Royal Philharmonic Orchestra
Leeds Town Hall
Saturday 15th October 2016
The opening pages of Weber's Overture to his opera Der Freischutz wonderfully conjures up the supernatural atmosphere of this opera. It is considered by many as a high water mark of German Romanticism. The young Spanish conductor Eduardo Portal coaxed a virtuosic sheen from every section of the Royal Philharmonic. The five horns glowed with warmth and the strings bristled with menace; the Overture ending in a triumphal coda with all guns blazing. Weber's absolute mastery of descriptive detail was followed by Chopin's attractive, but unadventurous orchestral accompaniment for his Piano Concerto No 2 in F minor. However, the partnership of Portal and 2015 Leeds International Piano Competition first prize winner Anna Tsybuleva lifted the performance to a stratospheric level of artistry. The Russian pianist's myriad colouring of notes and her exquisite phrasing were mesmerising. Especially ravishing was the central Larghetto movement in which Chopin's orchestral writing attains a degree of rich dramatic intensity. Piano and Orchestra were in perfect accord. Portal and the RPO created a magic carpet of sound for Tsybuleva's keyboard poetry which culminated in the scintillating dance-like final movement.

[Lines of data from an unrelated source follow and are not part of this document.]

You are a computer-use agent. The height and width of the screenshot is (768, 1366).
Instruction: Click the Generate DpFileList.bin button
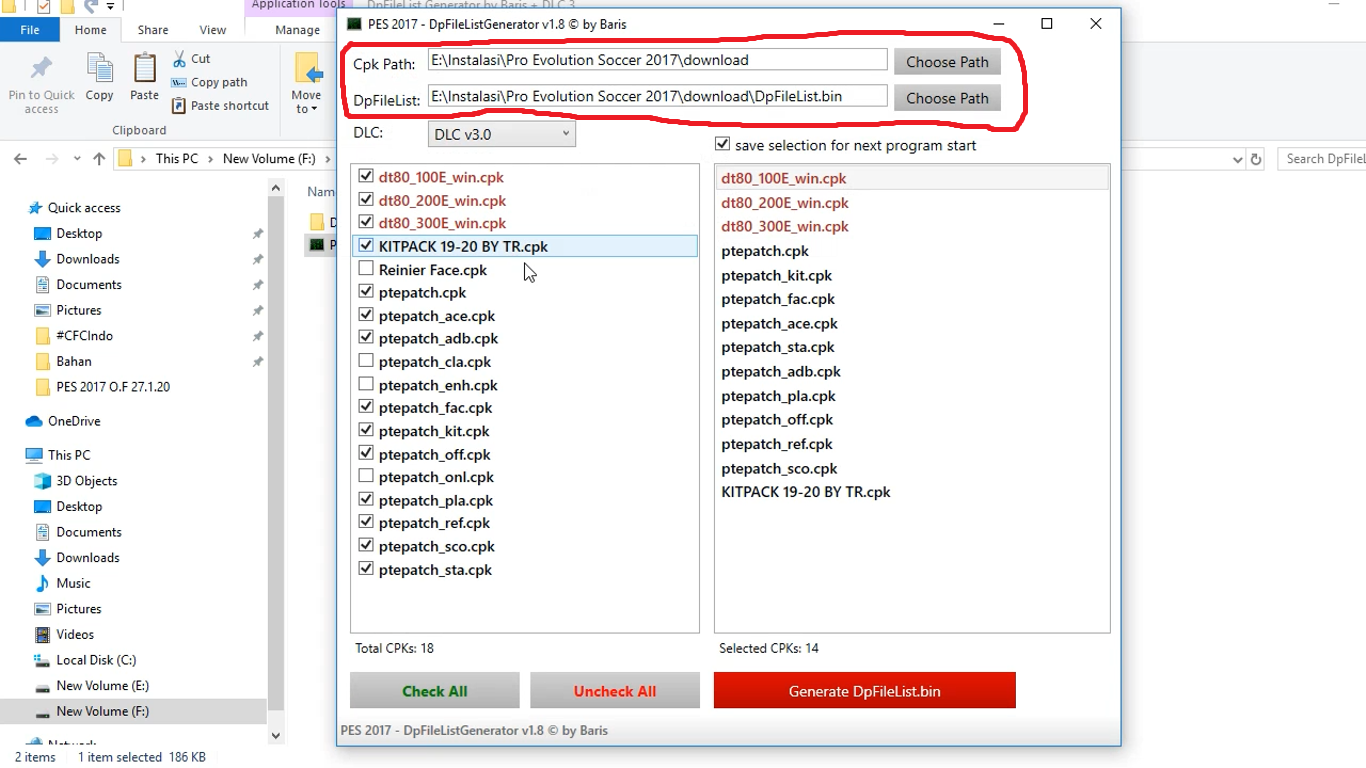click(x=864, y=690)
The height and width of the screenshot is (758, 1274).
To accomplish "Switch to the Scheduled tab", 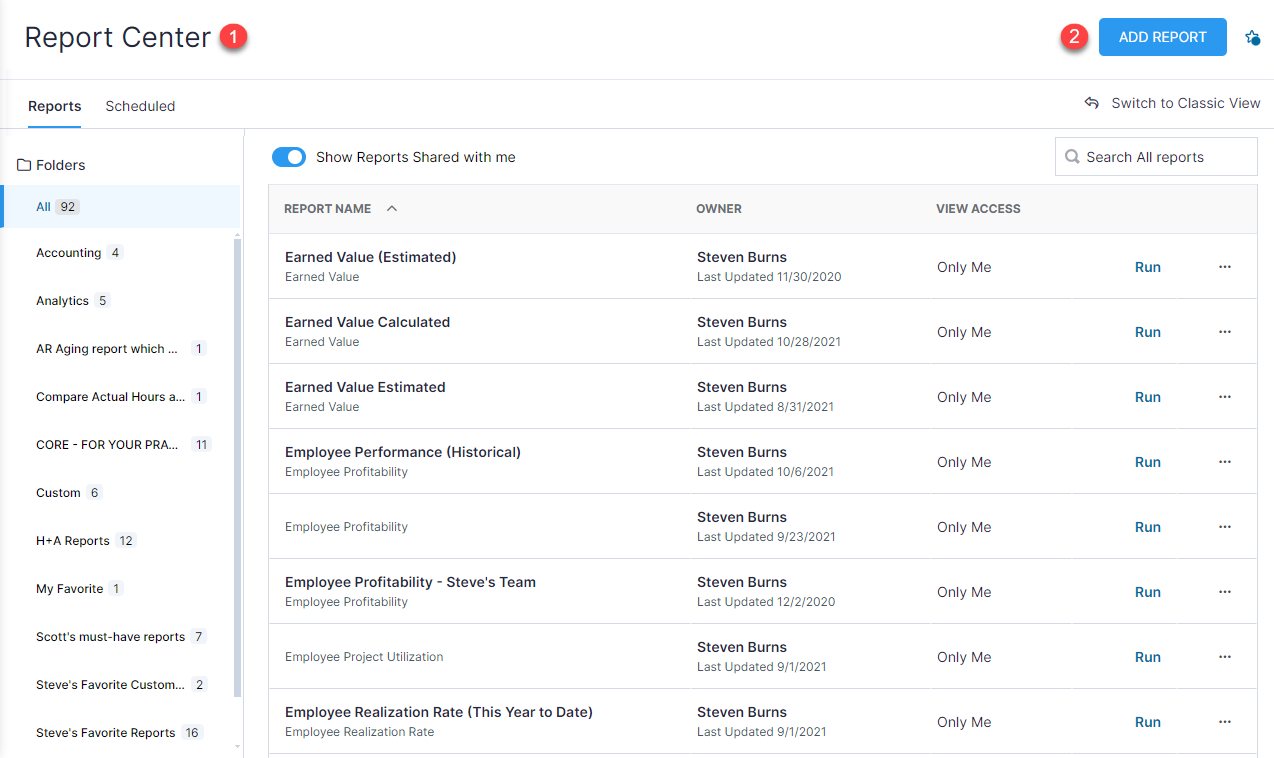I will coord(140,106).
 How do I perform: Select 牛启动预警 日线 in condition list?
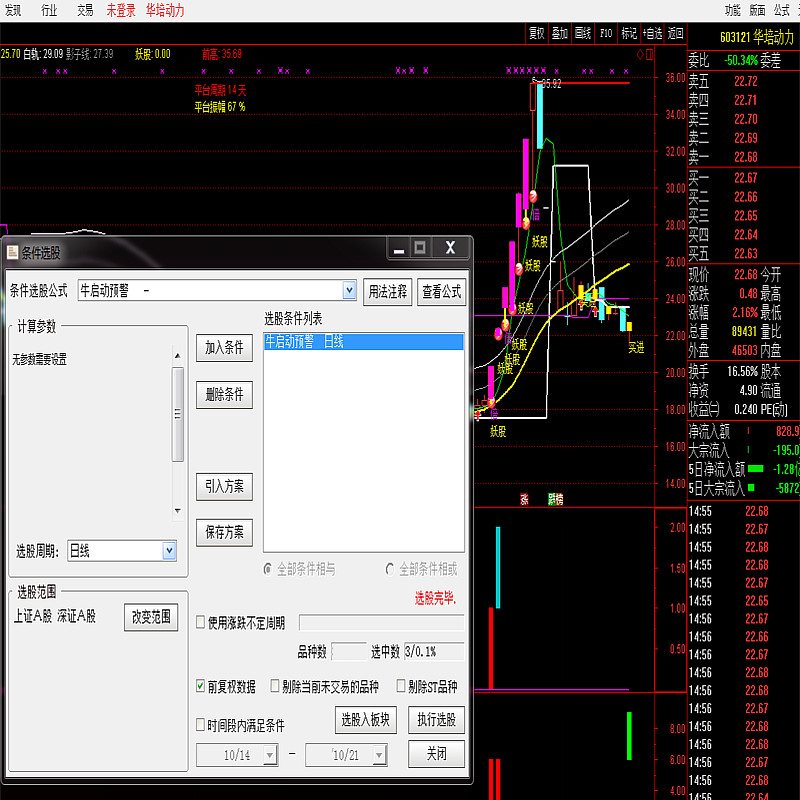[x=363, y=342]
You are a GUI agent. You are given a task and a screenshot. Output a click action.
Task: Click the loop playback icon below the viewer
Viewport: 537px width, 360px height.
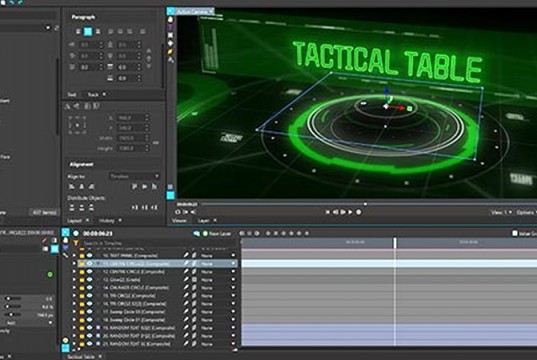[x=177, y=212]
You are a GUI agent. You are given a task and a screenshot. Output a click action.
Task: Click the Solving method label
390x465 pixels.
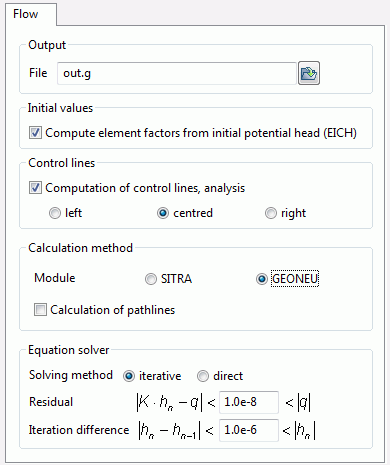tap(71, 375)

After the interval, the melancholy descending phrases of the first movement of Brahms' Symphony No 4 in E minor ushered in a reading of luminous intensity. Portal's expansive tempi in the first two movements revealed every expressive nuance in the achingly beautiful andante moderato. The lively scherzo with the famous tinkling triangle ornamentation exploded with energy and the recurrent motto of the finale emerged in all its majesty. A deluge of applause greeted both conductor and orchestra at the end of a performance of quite extraordinary visceral power.